Increased postprandial glycaemia, insulinemia, and lipidemia after 10 weeks' sucrose-rich diet compared to an artificially sweetened diet: a randomised controlled trial

Food Nutr Res. 2011;55. doi: 10.3402/fnr.v55i0.5961. Epub 2011 Jul 20.


Background: The importance of exchanging sucrose for artificial sweeteners on risk factors for developing diabetes and cardiovascular diseases is not yet clear.

Objective: To investigate the effects of a diet high in sucrose versus a diet high in artificial sweeteners on fasting and postprandial metabolic profiles after 10 weeks.

Design: Healthy overweight subjects were randomised to consume drinks and foods sweetened with either sucrose (∼2 g/kg body weight) (n = 12) or artificial sweeteners (n = 11) as supplements to their usual diet. Supplements were similar on the two diets and consisted of beverages (∼80 weight%) and solid foods (yoghurts, marmalade, ice cream, stewed fruits). The rest of the diet was free of choice and ad libitum. Before (week 0) and after the intervention (week 10) fasting blood samples were drawn and in week 10, postprandial blood was sampled during an 8-hour meal test (breakfast and lunch).

**Stored data**
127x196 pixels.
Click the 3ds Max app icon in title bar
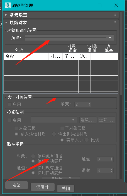(x=8, y=5)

**Problem set**
1 - Write out, word for word, the part of the sucrose trial abstract that opens with the words containing "Background: The importance" and closes with "after 10 weeks.".
2 - Continue the abstract on the sucrose versus artificial sweetener trial, starting after its last sentence.

**Outputs by task**
1 -
Background: The importance of exchanging sucrose for artificial sweeteners on risk factors for developing diabetes and cardiovascular diseases is not yet clear.

Objective: To investigate the effects of a diet high in sucrose versus a diet high in artificial sweeteners on fasting and postprandial metabolic profiles after 10 weeks.

2 -
Results: After 10 weeks postprandial glucose, insulin, lactate, triglyceride, leptin, glucagon, and GLP-1 were all significantly higher in the sucrose compared with the sweetener group. After adjusting for differences in body weight changes and fasting values (week 10), postprandial glucose, lactate, insulin, GIP, and GLP-1 were significantly higher and after further adjusting for differences in energy and sucrose intake, postprandial lactate, insulin, GIP, and GLP-1 levels were still significantly higher on the sucrose-rich diet.

Conclusion: A sucrose-rich diet consumed for 10 weeks resulted in significant elevations of postprandial glycaemia, insulinemia, and lipidemia compared to a diet rich in artificial sweeteners in slightly overweight healthy subjects.

Keywords: GIP; GLP-1; NEFA; glucose; insulin; leptin; meal test; overweight; triacylglycerol.